Air Transport also has found some extra work because of the wars in Iraq and Afghanistan, though not nearly as much as some contractors.
And in late 2002, when striking West Coast longshoreman briefly choked trade between the United States and Asia, Air Transport hopscotched back and forth between the United States and Hong Kong with goods that could not be put on ships.
For a company that seems to thrive on chaos in a chaotic world, it should be no surprise that Air Transport has been able to adapt to a recent change of ownership and new challenges in the transportation industry.
Though higher gas prices do not directly impact the bottom line — the cost is passed along to customers, who pay for fuel as part of shipping costs — sticker shock at the pump has made companies think twice about transporting things by plane. Trucks are cheaper, and trucking companies have become better at shipping smaller loads.
Also, some companies are relying less on “just-in-time” production, as it has become cheaper in some situations to keep more inventory instead of using increasingly costlier shipping.
These challenges and others have forced Air Transport to become more efficient. That includes plans to spend some $150 million on more efficient aircraft, tweaking the company’s operations and even a recent round of layoffs.
Still, the company can boast that its revenue — Hobson would indicate only that it is more than $200 million annually — has been on the upswing in recent years.
Noah’s Airline
The list of animals Air Transport has shipped reads like a roll call on Noah’s Ark: gorillas from the San Diego Zoo, ostriches to China, a killer whale from SeaWorld Orlando in Florida to SeaWorld San Antonio in Texas, overseas jaunts for lab monkeys.
“We’ll carry anything but pigs and cows because they’re too nasty,” Hobson said.
No animal, however, has been as important to Air Transport’s complicated history — or at least its history in Arkansas — as the horse.
The airline’s beginnings date back to the early 1980s, when its predecessor was based in Ypsilanti, Mich., and made money shipping auto parts for General Motors and Ford Motor Co. The owner at the time, Dave Clark, became interested in thoroughbred racing — so interested that he was spending his weekends in Hot Springs and flying back to Detroit on Mondays.
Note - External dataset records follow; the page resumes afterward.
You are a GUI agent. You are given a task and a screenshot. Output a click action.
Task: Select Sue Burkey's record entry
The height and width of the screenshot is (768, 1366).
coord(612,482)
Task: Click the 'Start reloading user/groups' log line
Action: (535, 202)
“I guess he realized you could run an airline out of your garage with a fax machine and a computer,” Hobson said.
So in 1984 Clark moved his airline to Little Rock. Four years later Clark merged his airline with a 50 percent purchase of Air Transport International, which had been an inactive airline in Oklahoma.
By 1989, Air Transport’s customer base of freight forwarders produced $29 million in annual revenue. Then in 1994, Clark bought the other half of Air Transport.
In 1996, a group of investors from Michigan bought the airline but failed to make the operation successful.
“They sucked all the money out of the revenue to pay the debt and didn’t take care of the airplanes or the people,” Hobson said. “When you don’t take care of the airplane, it doesn’t produce reliability, so consequently nobody’s going to pay you big bucks to fly something on an airplane if you can’t guarantee it’s going to be there.”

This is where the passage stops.